Claims
- 1. A nuclear magnetic resonance apparatus, comprising:
- an antenna for inducing a radio frequency magnetic field in materials to be analyzed and for detecting nuclear magnetic resonance signals from said materials; and
- a magnet for inducing a static magnetic field in said materials, said magnet formed from an electrically conductive permanent magnet material, said magnet assembled from electrically isolated blocks where boundaries between adjacent ones of said blocks are oriented to substantially interrupt flow of eddy currents induced in said magnet by said radio frequency field and wherein said blocks each have a thickness calculated to provide a predetermined minimum value of quality factor for said antenna.
- 2. The apparatus as defined in claim 1 wherein said eddy currents are induced by said radio frequency magnetic field.
- 3. The apparatus as defined in claim 1 wherein said electrically conductive permanent magnet material comprises powder having a maximum particle size with respect to a frequency of said radio frequency magnetic field so as to substantially prevent intragranular power loss of said radio frequency magnetic field.
- 4. The apparatus as defined in claim 1 wherein said electrically conductive magnet material comprises a powder bonded by a non-conductive material comprising polymeric resin.
- 5. The apparatus as defined in claim 1 wherein said electrically conductive material comprises Samarium-Cobalt.
- 6. The apparatus as defined in claim 1 wherein said electrically conductive magnet material comprises Neodymium-Iron-Boron.
- 7. The apparatus as defined in claim 1 wherein said antenna comprises a transversal dipole antenna disposed on an exterior surface of said magnet, and said boundaries are substantially parallel to said longitudinal axis and perpendicular to a principal magnetic field direction of said antenna.
- 8. The apparatus as defined in claim 1 wherein said antenna comprises a transversal dipole antenna disposed on an exterior surface of said magnet, and said boundaries are substantially perpendicular to said longitudinal axis.
- 9. The apparatus as defined in claim 1 wherein said antenna comprises a longitudinal dipole antenna, and said boundaries are substantially parallel to said longitudinal axis and extend radially outward from said longitudinal axis.
- 10. A nuclear magnetic resonance well logging apparatus, comprising:
- an antenna for inducing a radio frequency magnetic field in earth formations surrounding said apparatus and for detecting nuclear magnetic resonance signals from said earth formations; and
- a magnet for inducing a static magnetic field within said earth formations, said magnet formed from an electrically conductive permanent magnet material, said magnet material having a maximum particle size with respect to a frequency of said radio frequency magnetic field to substantially prevent intragranular power loss of said radio frequency magnetic field, said magnet assembled from electrically isolated blocks of said magnet material where boundaries between adjacent ones of said blocks are oriented to substantially interrupt flow of eddy currents in said magnet.
- 11. The apparatus as defined in claim 10 wherein said eddy currents are induced by said radio frequency magnetic field.

▶ _Aim a_
Copy the records without any change, beginning at the line that contains "Given: Click the building icon in Zone field" and stopping after the last line of the records.

▶ _Provided material_

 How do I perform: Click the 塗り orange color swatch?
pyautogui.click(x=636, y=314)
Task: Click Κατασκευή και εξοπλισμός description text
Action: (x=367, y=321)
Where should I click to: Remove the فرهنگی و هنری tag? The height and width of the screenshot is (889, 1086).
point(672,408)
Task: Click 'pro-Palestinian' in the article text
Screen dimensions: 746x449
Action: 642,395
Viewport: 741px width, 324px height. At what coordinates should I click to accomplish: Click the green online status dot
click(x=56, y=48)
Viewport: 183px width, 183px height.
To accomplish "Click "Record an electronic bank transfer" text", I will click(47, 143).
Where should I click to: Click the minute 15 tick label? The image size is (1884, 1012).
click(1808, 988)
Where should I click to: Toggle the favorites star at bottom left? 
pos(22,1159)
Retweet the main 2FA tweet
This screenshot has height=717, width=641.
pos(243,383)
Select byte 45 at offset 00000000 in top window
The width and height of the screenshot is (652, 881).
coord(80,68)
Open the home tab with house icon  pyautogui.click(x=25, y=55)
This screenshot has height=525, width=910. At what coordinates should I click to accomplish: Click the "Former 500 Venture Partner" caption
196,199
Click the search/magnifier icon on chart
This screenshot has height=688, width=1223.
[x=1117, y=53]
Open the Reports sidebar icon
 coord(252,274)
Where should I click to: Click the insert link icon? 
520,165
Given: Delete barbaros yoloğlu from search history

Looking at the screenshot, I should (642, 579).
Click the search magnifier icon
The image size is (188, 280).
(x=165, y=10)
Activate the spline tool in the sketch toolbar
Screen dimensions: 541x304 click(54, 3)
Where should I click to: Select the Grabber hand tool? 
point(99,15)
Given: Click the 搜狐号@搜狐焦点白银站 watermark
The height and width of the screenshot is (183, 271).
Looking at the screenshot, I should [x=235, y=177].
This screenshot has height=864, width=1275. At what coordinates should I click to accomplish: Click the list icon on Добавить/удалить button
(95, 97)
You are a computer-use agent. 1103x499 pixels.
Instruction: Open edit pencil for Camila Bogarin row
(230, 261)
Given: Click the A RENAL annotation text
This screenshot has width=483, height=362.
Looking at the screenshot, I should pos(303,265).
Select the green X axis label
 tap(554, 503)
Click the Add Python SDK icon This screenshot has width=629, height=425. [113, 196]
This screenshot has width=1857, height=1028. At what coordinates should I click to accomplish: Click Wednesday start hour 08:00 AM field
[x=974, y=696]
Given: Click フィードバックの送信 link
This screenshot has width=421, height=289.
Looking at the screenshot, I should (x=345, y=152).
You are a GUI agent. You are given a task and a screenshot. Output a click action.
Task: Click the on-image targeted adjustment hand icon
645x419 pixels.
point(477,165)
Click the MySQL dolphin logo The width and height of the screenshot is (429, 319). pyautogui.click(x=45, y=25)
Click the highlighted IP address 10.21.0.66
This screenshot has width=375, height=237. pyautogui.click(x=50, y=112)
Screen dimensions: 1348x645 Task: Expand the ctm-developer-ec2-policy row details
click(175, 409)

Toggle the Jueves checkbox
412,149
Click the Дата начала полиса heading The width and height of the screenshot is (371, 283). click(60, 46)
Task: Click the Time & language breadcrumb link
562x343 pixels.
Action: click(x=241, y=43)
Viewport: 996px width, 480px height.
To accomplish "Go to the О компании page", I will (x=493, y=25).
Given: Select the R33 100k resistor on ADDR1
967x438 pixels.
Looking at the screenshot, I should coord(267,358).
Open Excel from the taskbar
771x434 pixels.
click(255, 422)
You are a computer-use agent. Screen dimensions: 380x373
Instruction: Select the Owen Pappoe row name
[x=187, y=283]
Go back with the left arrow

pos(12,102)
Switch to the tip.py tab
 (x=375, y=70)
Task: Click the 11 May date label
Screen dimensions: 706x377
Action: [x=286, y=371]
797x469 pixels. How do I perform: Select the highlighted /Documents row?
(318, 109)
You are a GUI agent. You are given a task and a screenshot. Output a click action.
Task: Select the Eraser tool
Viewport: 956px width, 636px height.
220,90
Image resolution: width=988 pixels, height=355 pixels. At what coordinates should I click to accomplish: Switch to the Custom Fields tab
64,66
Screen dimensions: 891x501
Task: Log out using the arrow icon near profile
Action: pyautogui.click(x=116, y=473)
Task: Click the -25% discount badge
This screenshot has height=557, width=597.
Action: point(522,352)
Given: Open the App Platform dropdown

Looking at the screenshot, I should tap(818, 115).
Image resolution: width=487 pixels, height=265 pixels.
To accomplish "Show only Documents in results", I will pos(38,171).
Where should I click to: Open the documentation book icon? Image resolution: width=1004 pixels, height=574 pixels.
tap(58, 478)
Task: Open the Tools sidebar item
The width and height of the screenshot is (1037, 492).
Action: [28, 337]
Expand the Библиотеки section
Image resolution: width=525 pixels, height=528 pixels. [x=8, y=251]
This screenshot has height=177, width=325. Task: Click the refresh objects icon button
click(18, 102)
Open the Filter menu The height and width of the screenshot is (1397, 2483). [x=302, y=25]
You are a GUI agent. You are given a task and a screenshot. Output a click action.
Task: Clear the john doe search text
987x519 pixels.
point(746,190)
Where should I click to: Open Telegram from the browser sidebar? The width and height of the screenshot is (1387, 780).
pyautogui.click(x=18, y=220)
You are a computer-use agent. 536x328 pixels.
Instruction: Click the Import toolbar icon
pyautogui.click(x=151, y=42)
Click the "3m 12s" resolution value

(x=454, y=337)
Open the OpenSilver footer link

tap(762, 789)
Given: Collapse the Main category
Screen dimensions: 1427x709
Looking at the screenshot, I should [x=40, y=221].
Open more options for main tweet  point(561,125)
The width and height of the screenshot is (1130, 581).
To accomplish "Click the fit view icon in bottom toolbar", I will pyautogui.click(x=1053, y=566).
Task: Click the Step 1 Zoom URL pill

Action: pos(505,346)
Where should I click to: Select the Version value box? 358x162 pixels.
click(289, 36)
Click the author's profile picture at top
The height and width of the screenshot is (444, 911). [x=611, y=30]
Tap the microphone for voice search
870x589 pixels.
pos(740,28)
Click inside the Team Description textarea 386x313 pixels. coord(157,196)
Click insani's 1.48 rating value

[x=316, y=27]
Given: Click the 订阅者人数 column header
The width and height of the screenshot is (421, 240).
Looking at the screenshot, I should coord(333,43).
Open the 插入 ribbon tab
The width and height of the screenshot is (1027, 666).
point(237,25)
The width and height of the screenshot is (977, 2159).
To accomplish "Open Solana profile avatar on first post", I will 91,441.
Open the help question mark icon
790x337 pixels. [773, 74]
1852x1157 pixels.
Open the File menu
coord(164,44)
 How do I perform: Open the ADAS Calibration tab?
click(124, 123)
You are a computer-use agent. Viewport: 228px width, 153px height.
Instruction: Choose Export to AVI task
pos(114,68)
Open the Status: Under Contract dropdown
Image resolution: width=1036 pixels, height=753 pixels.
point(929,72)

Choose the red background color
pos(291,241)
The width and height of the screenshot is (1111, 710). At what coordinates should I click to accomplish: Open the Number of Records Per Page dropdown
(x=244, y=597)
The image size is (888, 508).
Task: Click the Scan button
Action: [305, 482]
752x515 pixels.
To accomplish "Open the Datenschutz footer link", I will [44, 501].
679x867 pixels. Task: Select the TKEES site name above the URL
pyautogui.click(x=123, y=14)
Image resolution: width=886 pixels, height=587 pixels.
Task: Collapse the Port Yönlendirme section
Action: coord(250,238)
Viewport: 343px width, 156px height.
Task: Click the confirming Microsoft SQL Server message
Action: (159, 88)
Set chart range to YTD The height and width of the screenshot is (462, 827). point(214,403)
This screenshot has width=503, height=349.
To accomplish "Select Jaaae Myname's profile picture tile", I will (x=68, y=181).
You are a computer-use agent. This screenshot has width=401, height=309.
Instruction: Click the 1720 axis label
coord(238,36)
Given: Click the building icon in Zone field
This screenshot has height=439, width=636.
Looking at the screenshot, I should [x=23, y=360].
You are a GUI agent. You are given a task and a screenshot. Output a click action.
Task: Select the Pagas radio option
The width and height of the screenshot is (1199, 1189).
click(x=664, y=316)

▶ _Aim b_
According to claim 4 of the patent claims, what bonds the powder in the electrically conductive magnet material?

▶ _Expected output a_
Given: Click the building icon in Zone field
This screenshot has height=439, width=636.
Looking at the screenshot, I should [x=23, y=360].
You are a GUI agent. You are given a task and a screenshot. Output a click action.
Task: Select the Pagas radio option
The width and height of the screenshot is (1199, 1189).
click(x=664, y=316)

▶ _Expected output b_
A non-conductive material comprising polymeric resin.